Lymphoid to myeloid cell trans-differentiation is determined by C/EBPβ structure and post-translational modifications

Affiliations

Lymphoid to myeloid cell trans-differentiation is determined by C/EBPβ structure and post-translational modifications

Bilyana Stoilova et al. PLoS One. .

Abstract

The transcription factor C/EBPβ controls differentiation, proliferation, and functionality of many cell types, including innate immune cells. A detailed molecular understanding of how C/EBPβ directs alternative cell fates remains largely elusive. A multitude of signal-dependent post-translational modifications (PTMs) differentially affect the protean C/EBPβ functions. In this study we apply an assay that converts primary mouse B lymphoid progenitors into myeloid cells in order to answer the question how C/EBPβ regulates (trans-) differentiation and determines myeloid cell fate.
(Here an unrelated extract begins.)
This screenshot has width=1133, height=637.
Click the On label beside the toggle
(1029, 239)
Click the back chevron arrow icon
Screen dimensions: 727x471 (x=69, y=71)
We found that structural alterations and various C/EBPβ PTMs determine the outcome of trans-differentiation of lymphoid into myeloid cells, including different types of monocytes/macrophages, dendritic cells, and granulocytes. The ability of C/EBPβ to recruit chromatin remodeling complexes is required for the granulocytic trans-differentiation outcome. These novel findings reveal that PTMs and structural plasticity of C/EBPβ are adaptable modular properties that integrate and rewire epigenetic functions to direct differentiation to diverse innate immune system cells, which are crucial for the organism survival.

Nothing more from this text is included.